November 5, 2008
Smoking Increases Risk Of Birth Defects
Mothers who smoked during pregnancy more than twice as likely to have a baby with a cleft lip or palate
Babies whose mothers smoked during pregnancy were more than twice as likely to have a cleft palate or lip as those whose mothers didn't, according to research results released today.
Although the study confirms earlier findings, it is unique because it did not rely on women's self-reported smoking habits during pregnancy. Instead, researchers used the more reliable method of measuring the levels of cotinine, a metabolite of nicotine, in the blood from about 500 pregnant women.
"This research is the first time we've been able to measure something "“ in this case cotinine "“ and determine the risk of smoking during pregnancy for oral-facial birth defects," Gary M. Shaw, PhD, research director and senior epidemiologist of the March of Dimes California Research Division, Children's Hospital Oakland Research Institute in Oakland, Calif.

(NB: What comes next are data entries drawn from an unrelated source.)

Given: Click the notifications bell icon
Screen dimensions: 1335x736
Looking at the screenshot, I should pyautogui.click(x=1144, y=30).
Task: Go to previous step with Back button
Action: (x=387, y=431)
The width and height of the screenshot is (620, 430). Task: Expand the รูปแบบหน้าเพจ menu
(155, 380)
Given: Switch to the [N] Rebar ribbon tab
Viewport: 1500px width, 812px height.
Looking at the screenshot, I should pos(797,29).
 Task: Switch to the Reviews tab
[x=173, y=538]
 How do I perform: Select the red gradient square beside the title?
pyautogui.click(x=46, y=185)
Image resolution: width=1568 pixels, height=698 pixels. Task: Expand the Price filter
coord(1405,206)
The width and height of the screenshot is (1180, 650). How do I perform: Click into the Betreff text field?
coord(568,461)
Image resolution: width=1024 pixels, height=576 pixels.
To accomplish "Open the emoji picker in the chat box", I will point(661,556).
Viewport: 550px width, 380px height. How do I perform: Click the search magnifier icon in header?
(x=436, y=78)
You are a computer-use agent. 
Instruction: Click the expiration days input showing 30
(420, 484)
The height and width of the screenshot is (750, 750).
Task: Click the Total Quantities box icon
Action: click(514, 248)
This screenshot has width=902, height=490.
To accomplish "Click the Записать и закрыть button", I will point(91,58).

Nearly 7,000 babies are born annually with an oral-facial cleft in the United States. Children with oral clefts often have difficulty feeding, frequent ear infections, hearing loss, speech difficulties, and dental problems. Surgery often can repair these birth defects, which typically occur by the seventh week of pregnancy.
"The message to women is simple and clear: Don't smoke during pregnancy or even if you are considering becoming pregnant," said Dr. Jennifer L. Howse, president of the March of Dimes.
"This research supports our 2008 Petition for Preemies, which calls on federal and state officials to include smoking cessation programs as part of maternity care. If we can help mothers quit smoking, we can help give more babies a healthy start in life," Dr. Howse continued.
"Mid-Pregnancy Cotinine and Risks of Orofacial Clefts and Neural Tube Defects" by Shaw's California group along with colleagues from Norway, The Netherlands, and Texas, and made possible by the California Department of Public Health soon will be published in The Journal of Pediatrics. It is available Nov. 5th online DOI reference number: 10.1016/j.jpeds.2008.08.006.